▶ TASK
Each line that has the string "bell" must be copied from the records below.

Records from a data source:

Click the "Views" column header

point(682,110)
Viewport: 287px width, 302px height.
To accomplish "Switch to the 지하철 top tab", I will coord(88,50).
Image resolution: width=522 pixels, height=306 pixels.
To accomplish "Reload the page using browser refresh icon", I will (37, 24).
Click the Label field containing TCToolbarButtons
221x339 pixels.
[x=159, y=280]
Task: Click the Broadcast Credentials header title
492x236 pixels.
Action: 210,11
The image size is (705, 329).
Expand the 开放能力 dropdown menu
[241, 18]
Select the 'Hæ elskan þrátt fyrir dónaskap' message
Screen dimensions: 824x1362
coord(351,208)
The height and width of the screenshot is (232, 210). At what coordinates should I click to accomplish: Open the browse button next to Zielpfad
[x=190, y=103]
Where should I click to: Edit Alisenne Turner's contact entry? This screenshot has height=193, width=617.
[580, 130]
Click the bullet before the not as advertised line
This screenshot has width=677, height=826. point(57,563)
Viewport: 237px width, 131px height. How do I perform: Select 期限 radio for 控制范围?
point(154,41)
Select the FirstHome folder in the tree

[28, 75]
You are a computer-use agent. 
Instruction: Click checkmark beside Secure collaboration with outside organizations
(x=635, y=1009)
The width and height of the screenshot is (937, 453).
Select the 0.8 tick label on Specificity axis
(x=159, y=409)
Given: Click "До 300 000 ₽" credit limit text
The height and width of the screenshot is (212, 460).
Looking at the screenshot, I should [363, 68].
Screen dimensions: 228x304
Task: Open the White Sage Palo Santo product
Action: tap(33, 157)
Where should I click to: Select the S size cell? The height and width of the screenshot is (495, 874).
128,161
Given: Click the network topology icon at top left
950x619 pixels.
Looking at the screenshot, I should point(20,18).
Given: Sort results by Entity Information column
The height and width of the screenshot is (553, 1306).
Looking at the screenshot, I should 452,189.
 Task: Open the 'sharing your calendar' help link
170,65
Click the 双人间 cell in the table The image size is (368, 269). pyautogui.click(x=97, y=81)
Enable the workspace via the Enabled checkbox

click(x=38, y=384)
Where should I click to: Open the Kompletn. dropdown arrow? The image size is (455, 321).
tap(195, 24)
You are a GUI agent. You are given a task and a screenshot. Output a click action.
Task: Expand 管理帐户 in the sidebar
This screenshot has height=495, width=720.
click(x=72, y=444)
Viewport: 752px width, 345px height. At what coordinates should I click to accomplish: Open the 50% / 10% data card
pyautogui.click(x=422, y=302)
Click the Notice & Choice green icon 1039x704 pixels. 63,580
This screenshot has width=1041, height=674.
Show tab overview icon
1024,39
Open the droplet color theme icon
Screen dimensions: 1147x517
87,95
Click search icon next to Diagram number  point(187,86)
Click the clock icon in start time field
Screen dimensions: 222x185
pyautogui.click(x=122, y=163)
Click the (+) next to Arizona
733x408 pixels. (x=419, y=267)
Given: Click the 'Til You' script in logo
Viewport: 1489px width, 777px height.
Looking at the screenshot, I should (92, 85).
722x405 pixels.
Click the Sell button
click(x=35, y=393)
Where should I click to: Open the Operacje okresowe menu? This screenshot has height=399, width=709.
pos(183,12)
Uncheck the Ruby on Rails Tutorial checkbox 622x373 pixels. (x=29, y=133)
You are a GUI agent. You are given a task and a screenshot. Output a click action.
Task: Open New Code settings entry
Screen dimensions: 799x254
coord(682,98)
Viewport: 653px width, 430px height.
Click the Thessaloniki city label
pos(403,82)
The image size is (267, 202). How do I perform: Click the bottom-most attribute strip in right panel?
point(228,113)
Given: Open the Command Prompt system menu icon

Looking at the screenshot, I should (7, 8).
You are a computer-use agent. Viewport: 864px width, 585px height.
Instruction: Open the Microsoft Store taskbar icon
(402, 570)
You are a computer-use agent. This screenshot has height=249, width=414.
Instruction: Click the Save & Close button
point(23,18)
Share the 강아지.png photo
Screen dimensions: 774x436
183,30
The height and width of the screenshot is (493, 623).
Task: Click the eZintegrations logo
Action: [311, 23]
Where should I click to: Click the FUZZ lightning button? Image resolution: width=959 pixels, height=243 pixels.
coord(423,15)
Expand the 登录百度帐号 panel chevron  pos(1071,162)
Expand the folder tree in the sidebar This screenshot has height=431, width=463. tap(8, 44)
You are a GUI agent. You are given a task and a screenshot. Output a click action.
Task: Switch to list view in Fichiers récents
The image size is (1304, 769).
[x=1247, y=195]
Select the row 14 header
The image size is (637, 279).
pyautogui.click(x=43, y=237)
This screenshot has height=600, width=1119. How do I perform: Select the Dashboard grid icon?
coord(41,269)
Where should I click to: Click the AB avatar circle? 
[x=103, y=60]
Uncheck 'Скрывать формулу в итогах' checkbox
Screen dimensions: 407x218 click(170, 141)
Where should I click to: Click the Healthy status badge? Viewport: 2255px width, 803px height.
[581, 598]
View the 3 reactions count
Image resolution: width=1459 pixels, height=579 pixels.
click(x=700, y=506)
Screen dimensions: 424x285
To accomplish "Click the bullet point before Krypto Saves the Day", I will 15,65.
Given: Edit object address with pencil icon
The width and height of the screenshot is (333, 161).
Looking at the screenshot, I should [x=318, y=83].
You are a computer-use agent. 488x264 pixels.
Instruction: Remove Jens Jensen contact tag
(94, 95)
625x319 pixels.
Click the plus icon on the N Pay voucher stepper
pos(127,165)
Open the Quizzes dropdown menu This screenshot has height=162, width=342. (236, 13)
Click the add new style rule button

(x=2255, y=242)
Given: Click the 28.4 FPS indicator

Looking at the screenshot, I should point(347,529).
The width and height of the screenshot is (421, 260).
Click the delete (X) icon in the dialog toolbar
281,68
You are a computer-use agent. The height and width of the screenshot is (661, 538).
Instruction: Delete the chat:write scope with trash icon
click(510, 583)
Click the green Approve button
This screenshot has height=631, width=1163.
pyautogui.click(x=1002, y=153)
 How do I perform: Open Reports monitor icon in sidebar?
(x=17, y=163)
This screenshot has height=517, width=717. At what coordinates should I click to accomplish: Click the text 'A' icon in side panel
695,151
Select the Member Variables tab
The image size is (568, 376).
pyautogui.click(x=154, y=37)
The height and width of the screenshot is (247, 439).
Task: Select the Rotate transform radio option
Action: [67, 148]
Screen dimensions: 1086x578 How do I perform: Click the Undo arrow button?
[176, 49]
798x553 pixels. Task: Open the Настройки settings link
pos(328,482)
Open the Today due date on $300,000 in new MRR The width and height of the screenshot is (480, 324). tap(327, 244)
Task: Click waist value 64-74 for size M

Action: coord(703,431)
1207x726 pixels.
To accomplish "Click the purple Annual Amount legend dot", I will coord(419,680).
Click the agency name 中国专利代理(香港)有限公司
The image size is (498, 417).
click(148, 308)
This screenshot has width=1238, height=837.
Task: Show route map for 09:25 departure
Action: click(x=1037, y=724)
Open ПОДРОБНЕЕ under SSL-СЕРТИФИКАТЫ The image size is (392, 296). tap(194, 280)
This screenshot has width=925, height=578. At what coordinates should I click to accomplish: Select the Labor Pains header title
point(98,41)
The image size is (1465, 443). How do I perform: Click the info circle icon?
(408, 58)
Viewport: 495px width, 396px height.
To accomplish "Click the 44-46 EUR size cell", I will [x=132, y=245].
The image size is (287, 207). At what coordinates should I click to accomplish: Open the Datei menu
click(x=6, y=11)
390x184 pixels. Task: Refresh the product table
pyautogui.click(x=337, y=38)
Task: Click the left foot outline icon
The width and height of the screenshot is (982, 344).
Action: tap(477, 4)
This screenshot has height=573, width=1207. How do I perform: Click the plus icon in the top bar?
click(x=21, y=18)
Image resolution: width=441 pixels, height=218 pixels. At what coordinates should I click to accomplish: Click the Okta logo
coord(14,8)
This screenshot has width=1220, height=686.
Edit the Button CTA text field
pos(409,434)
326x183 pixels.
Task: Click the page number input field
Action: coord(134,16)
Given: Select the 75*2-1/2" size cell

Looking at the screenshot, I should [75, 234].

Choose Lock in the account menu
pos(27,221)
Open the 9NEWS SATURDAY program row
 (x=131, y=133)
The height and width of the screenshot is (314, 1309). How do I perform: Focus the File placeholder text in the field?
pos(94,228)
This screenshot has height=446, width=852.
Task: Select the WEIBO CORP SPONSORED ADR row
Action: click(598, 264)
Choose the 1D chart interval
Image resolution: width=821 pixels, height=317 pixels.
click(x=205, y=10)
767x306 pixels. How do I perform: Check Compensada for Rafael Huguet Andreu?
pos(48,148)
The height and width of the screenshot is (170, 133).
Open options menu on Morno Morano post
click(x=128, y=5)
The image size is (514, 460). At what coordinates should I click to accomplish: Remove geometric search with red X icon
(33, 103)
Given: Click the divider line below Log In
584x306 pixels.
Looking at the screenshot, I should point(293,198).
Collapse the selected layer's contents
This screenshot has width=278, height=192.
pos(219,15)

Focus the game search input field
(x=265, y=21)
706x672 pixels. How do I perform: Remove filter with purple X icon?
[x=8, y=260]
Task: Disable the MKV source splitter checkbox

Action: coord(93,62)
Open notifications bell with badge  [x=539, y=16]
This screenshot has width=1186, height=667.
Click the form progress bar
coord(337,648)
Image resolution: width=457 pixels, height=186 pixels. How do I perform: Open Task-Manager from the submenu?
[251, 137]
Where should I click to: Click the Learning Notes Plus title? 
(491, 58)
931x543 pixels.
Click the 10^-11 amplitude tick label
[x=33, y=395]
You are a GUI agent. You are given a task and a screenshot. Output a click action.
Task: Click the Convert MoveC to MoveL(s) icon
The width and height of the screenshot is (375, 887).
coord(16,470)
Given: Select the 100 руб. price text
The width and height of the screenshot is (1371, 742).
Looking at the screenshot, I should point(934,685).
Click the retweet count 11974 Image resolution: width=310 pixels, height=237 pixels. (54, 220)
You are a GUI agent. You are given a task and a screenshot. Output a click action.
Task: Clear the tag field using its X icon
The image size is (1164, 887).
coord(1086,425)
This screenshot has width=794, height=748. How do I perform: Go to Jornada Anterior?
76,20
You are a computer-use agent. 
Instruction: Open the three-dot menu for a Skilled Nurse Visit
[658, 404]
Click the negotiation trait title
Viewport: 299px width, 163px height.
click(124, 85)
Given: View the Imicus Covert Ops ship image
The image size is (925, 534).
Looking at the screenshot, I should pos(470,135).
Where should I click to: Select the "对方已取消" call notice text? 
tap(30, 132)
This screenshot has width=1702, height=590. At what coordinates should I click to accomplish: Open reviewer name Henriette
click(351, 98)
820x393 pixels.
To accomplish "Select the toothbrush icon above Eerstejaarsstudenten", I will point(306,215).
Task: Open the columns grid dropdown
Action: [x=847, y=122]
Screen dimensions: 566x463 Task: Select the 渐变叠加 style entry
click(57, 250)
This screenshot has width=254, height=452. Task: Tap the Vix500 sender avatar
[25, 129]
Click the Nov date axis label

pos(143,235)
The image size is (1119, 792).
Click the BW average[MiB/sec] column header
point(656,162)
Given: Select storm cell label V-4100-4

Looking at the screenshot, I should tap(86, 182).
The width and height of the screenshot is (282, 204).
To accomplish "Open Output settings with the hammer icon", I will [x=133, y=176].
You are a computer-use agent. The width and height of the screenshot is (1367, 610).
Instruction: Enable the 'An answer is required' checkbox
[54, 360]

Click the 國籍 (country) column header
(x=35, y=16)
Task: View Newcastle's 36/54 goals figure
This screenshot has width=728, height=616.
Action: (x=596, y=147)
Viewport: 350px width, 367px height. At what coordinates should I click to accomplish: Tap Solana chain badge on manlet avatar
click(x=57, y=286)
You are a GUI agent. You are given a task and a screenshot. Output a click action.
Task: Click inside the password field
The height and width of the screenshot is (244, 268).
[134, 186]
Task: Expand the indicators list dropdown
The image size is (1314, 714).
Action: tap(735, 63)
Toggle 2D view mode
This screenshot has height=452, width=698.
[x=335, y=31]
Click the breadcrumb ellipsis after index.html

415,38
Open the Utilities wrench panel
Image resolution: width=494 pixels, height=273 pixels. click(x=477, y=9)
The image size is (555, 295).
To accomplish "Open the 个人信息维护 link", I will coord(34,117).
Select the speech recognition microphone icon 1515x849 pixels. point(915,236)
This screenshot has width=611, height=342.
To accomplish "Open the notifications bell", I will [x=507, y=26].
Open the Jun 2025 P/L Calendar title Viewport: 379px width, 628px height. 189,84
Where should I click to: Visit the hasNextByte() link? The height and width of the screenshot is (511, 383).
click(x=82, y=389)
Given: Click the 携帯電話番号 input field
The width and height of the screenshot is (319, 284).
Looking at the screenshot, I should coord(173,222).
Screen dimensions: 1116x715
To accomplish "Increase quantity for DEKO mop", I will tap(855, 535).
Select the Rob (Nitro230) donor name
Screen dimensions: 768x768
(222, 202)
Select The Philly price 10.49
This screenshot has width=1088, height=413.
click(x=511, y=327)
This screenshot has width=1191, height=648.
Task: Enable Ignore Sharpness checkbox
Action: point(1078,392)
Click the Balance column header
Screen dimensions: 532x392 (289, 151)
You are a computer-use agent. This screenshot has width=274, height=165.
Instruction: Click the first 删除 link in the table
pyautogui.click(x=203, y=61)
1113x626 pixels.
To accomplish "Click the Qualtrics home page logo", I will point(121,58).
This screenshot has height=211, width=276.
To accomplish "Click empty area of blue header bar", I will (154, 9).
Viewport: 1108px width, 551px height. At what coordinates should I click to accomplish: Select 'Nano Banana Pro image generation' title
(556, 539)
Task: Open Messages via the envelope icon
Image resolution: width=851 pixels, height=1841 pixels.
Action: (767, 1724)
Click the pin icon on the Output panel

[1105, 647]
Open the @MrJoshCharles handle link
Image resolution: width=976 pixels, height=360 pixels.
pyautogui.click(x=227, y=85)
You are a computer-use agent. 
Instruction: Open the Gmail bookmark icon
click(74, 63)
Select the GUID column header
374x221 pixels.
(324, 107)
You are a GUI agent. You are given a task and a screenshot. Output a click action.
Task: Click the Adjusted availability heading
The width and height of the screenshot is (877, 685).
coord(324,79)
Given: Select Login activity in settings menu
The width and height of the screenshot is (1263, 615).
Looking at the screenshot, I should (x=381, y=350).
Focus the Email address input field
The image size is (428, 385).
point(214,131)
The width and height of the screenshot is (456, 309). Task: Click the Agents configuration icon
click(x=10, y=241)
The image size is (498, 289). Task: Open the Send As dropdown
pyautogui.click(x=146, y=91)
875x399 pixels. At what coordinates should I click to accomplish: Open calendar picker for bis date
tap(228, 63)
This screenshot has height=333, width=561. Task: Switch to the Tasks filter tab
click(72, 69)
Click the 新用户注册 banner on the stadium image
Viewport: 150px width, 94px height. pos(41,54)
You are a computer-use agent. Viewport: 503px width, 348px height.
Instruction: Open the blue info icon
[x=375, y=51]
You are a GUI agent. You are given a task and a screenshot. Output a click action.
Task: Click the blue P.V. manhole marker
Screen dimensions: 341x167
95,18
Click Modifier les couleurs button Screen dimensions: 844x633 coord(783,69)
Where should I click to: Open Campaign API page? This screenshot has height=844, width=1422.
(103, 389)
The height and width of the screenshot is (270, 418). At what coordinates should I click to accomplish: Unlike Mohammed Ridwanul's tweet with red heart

▶ RESPONSE BOX
Open notifications bell with badge  [x=539, y=16]
To accomplish "Open the notifications bell", I will [x=507, y=26].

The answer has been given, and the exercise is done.